▶ **TASK**
Task for the records below: copy exactly from the first line on, stopping once the line with "The image size is (172, 129)." is copied, and leave out the pictures.
[[ RECORDS TO USE open ]]
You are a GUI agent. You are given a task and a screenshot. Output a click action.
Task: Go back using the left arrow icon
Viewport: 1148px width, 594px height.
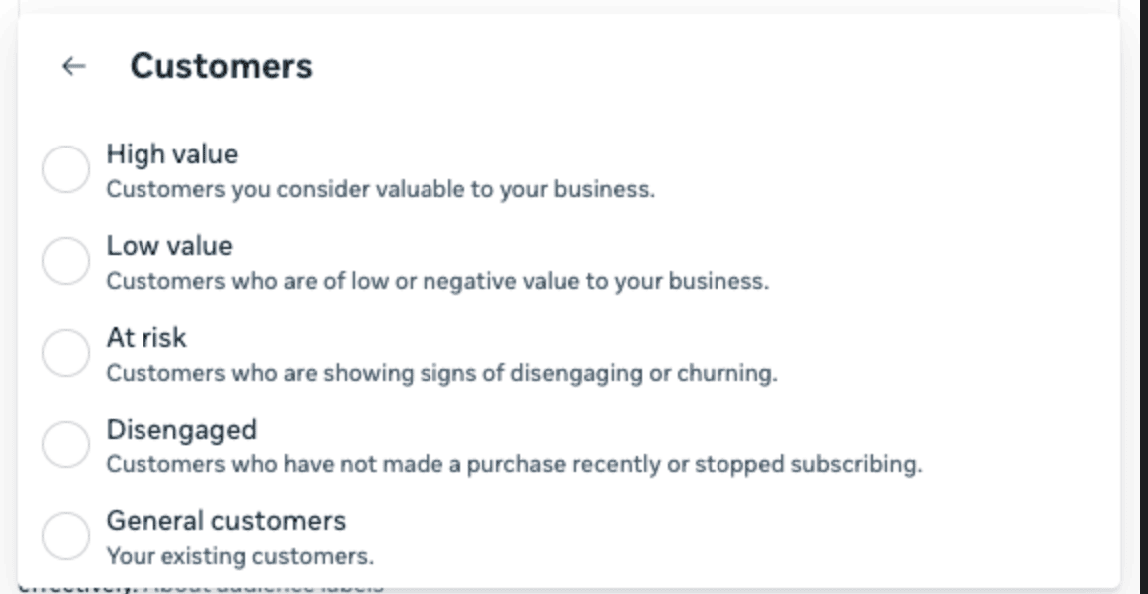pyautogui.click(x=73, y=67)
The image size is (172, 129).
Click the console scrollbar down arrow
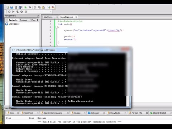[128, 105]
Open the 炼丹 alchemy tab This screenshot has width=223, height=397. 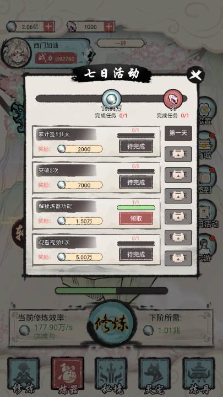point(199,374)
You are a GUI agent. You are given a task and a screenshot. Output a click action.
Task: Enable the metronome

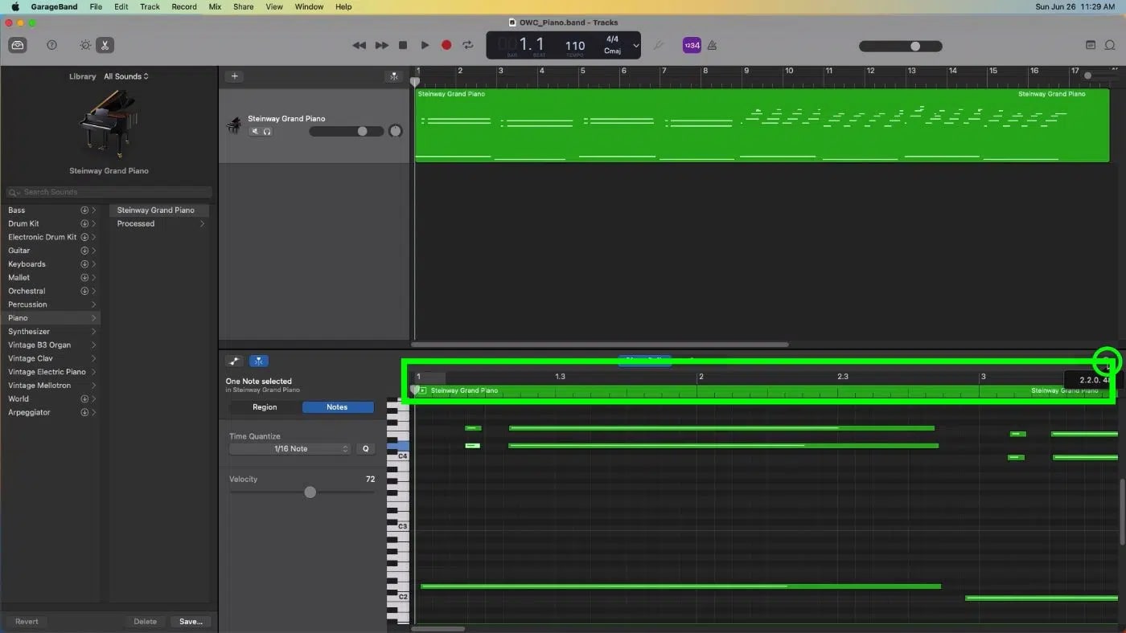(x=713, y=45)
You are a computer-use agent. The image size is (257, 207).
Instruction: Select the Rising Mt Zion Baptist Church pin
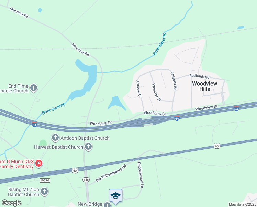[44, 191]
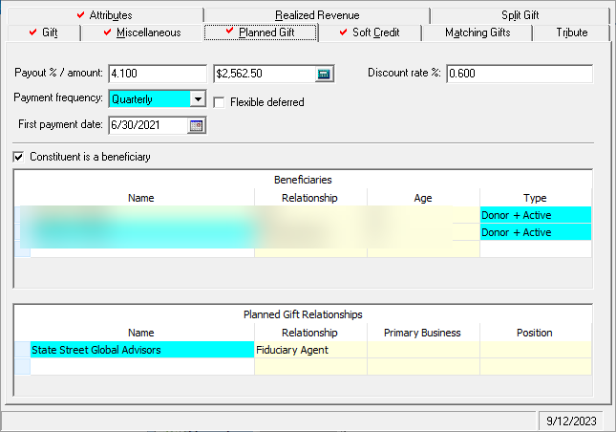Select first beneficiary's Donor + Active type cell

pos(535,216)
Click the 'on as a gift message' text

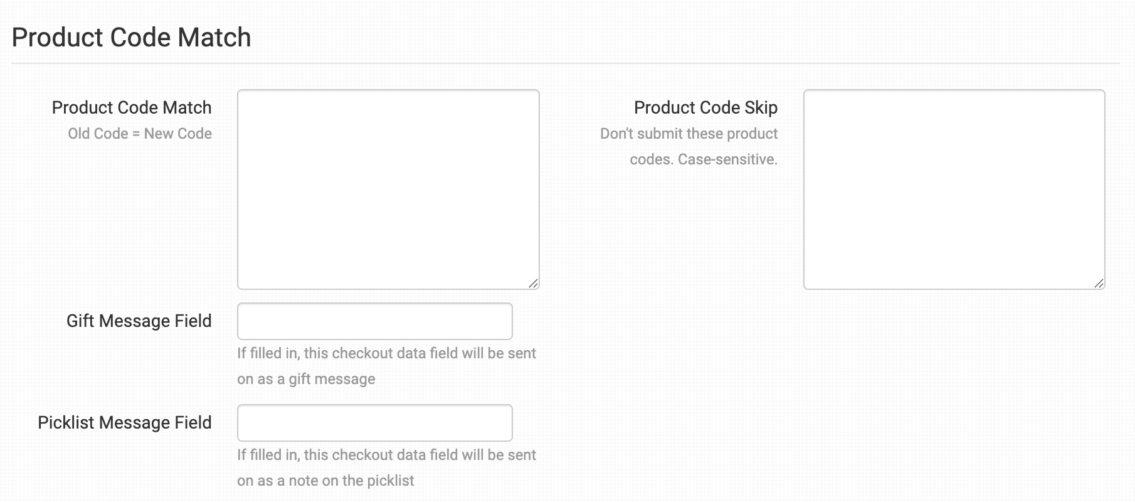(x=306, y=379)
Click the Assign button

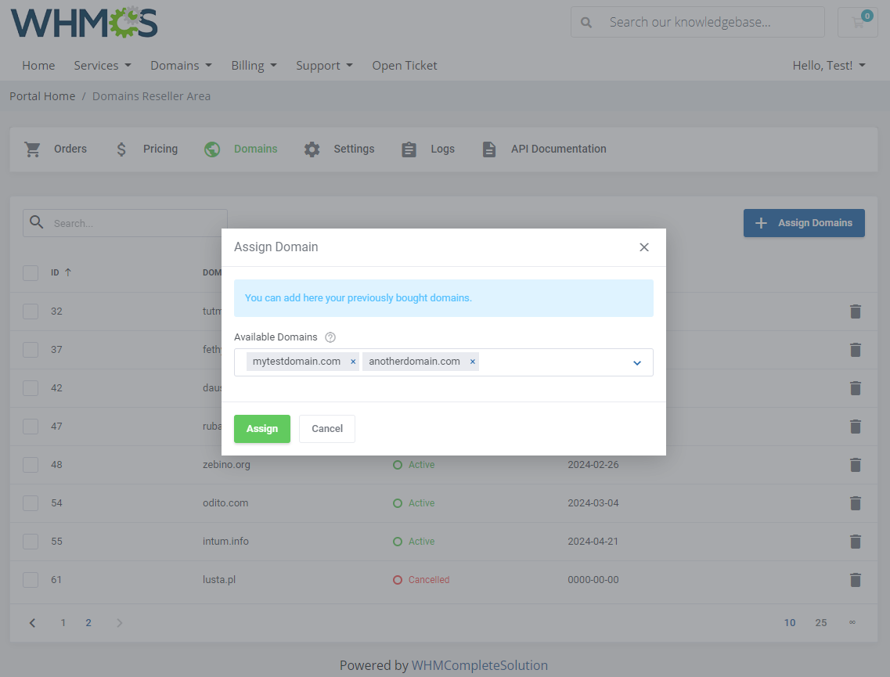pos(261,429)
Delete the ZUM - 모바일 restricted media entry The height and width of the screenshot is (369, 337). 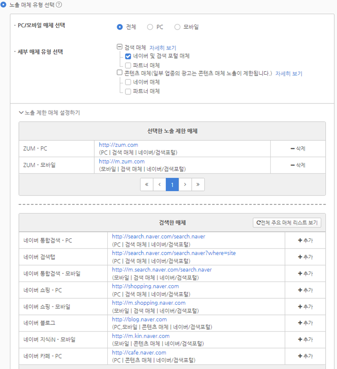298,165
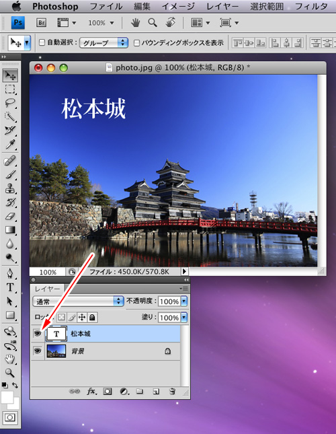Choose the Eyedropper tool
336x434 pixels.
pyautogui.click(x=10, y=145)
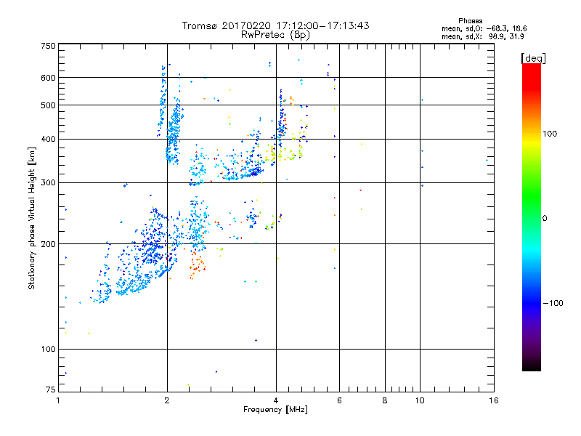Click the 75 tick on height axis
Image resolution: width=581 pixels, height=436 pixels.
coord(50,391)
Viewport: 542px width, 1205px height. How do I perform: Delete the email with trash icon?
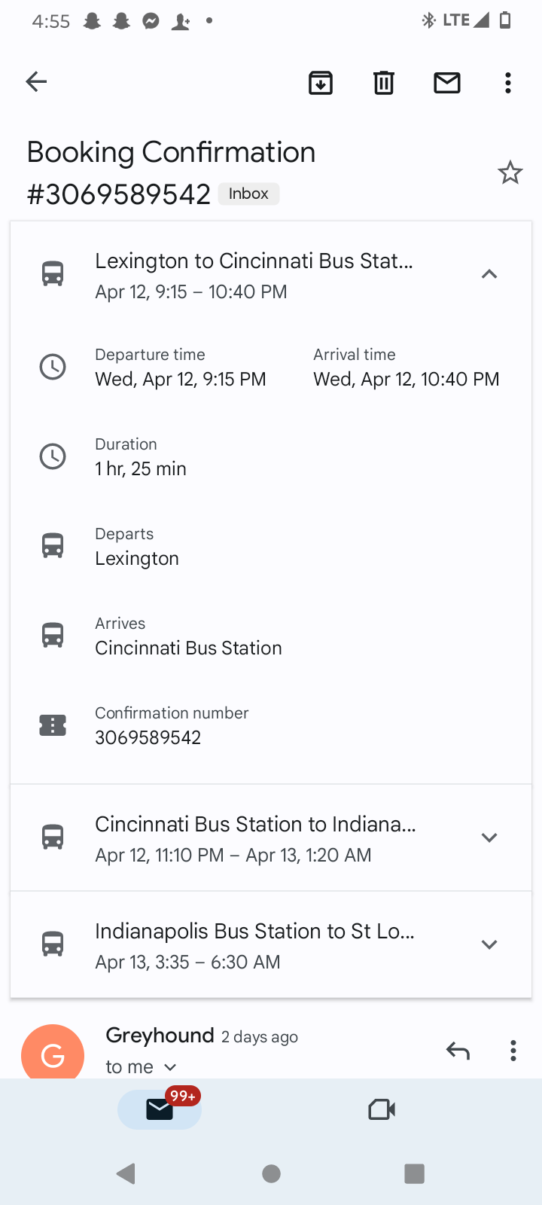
[[ RECORDS TO USE closed ]]
▶ **EXERCISE ANSWER**
You are a GUI agent. You are given a task and a screenshot. Output a click action.
Task: Go back using the left arrow icon
Viewport: 1148px width, 594px height.
pyautogui.click(x=73, y=67)
The image size is (172, 129).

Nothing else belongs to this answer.